This November, we celebrate Native American Heritage Month, recognizing the history of those who occupied the land before us, and appreciating their culture as it is today. Did you know that hundreds of years ago, the Piscataway Native Americans lived on the land that is now Camp Winona?
In the late 1600s, the Piscataway Native Americans were forced out by English colonizers and neighboring tribes, causing some Piscataway to flee to Northern Virginia and Pennsylvania. However, many tribe members remained and settled in throughout Southern Maryland in communities once occupied by the tribe, including nearby La Plata and Brandywine. Today, the Piscataway Conoy Tribe, located in Southern Maryland, is one of the only two officially recognized indigenous Native American groups in Maryland.
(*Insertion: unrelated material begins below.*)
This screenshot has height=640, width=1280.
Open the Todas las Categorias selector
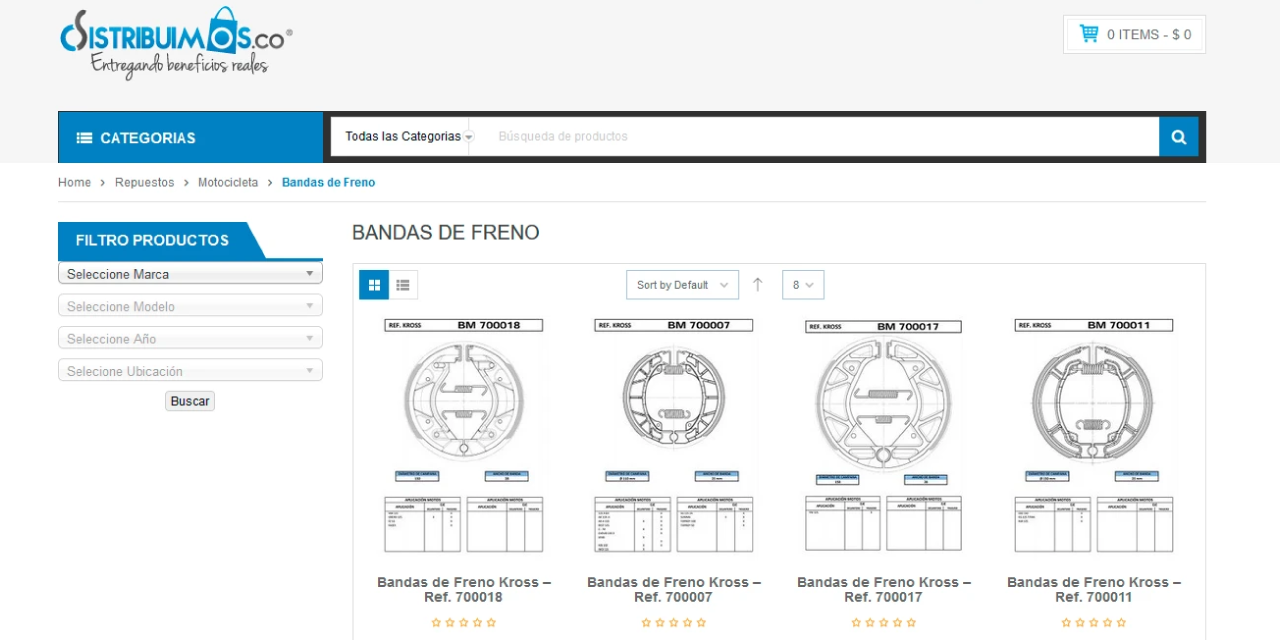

Winona is not the only Girl Scout camp with Native American history. Camp Potomac Woods is located on 101 acres of land in Leesburg, VA, right off the Potomac River. The Manahoac Native Americans inhabited the area until the early 1700s when Europeans forced out Native Americans and claimed their land to establish the colony of Virginia. There are archaeological clues such as a stone outcrop along Priscilla's Trail, where arrowheads were chipped and a fish weir (fish trap) across the Potomac River at the mouth of Peace Creek, which is still present today. Though the land passed through several generations before being acquired by Girl Scouts, it is important to recognize the stories of those who came before us. We continue to honor the rich history of our camps and appreciate that so many Girl Scouts have been able to learn about them in decades since.